◆ **Task prompt**:
List every type of atrial septal defect named in the congenital heart disease glossary below.

◆ **Reading text**:
-- Opening Marker --

Glossary

Congenital heart disease – An introductory glossary of terms

Anomalous pulmonary venous drainage:

partial – at least one, but not all, pulmonary veins connect to the right heart, often via the superior or inferior vena cava, leading to varying degrees of left-to-right shunt (Qp:Qs>1). Total – all pulmonary veins abnormally drain to the heart. Types include: supracardiac – where they eventually drain to the SVC, intracardiac – where they drain through the coronary sinus, and infracardiac – where they drain beneath the diaphragm to the portal venous system.

Aortopulmonary window: a window (communication) between aorta and main or right pulmonary artery. May be associated with interrupted aortic arch. 

Atrial septal defect: types include patent foramen ovale (PFO), secundum, primum (a type of AV defect), sinus venosus (superior: at SVC to RA junction, associated with PAPVD of right upper and middle PVs; inferior: at IVC to RA junction, associated with PAPVD right lower PV), coronary sinus (unroofed coronary sinus leading to communication between left atrium and coronary sinus). Leads to left-to-right shunt. 

AVSD: atrio-ventricular septal defect due to incomplete fusion of the endocardial cushions, leading to malformation of the mitral and tricuspid valves, atrial and ventricular septal defects. A common atrioventricular valve straddles the ventricular septum.

Balanced circulation: equal pulmonary and systemic blood flow (Qp:Qs = 1).

Bidirectional Glenn/bidirectional cavopulmonary shunt/superior cavopulmonary shunt (SCPC)/hemi-Fontan: SVC disconnected from RA and anastomosed to PA, causing pulmonary blood flow to comprise SVC venous blood. It is bidirectional because SVC blood is free to flow through either right or left PA (in contrast to aunidirectional/original Glenn shunt where the SVC was directly anastomosed to the right PA that had been disconnected from the main PA, thereby preventing SVC blood from flowing to the left PA). 

Blalock-Taussig (-Thomas) shunt (BT shunt): original – transection of subclavian artery and end-to-side anastomosis to ipsilateral pulmonary artery. Modified – a graft conduit placed between either the innominate or subclavian artery and the ipsilateral pulmonary artery. Designed to allow some pulmonary blood flow through a systemic-to-pulmonary connection.

-- Closing Marker --

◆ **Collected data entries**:
-- Opening Marker --

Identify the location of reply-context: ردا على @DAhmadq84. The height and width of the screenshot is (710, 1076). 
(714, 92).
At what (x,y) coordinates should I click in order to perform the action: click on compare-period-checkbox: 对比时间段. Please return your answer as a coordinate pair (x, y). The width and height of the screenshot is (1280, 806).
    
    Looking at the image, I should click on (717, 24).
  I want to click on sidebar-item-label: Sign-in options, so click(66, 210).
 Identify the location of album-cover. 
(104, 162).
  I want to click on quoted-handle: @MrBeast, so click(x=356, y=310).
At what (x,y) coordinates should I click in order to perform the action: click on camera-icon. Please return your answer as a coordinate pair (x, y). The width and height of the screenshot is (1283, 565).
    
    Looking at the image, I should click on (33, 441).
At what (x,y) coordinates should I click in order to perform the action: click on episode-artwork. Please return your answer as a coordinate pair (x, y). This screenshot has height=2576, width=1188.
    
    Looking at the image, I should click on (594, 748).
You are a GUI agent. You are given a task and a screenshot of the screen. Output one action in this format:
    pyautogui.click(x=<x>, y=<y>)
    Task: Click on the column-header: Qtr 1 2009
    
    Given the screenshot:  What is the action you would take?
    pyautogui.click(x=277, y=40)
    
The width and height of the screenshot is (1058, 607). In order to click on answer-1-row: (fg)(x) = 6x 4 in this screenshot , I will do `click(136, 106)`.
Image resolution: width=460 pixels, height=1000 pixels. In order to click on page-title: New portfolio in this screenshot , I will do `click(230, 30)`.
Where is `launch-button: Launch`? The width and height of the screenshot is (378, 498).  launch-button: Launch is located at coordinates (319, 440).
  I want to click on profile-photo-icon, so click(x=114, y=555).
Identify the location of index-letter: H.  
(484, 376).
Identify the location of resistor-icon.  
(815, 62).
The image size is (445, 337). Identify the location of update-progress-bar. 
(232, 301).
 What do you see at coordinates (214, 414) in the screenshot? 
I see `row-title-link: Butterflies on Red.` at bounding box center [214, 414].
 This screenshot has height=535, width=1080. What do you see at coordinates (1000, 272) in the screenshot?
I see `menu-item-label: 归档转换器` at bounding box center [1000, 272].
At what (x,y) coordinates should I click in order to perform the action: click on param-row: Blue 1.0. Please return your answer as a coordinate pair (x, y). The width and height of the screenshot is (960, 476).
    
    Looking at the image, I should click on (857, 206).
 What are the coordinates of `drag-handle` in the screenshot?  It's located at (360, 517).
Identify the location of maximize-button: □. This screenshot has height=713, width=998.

-- Closing Marker --

◆ **Solution below**:
- Patent foramen ovale (PFO)
- Secundum
- Primum
- Sinus venosus
- Coronary sinus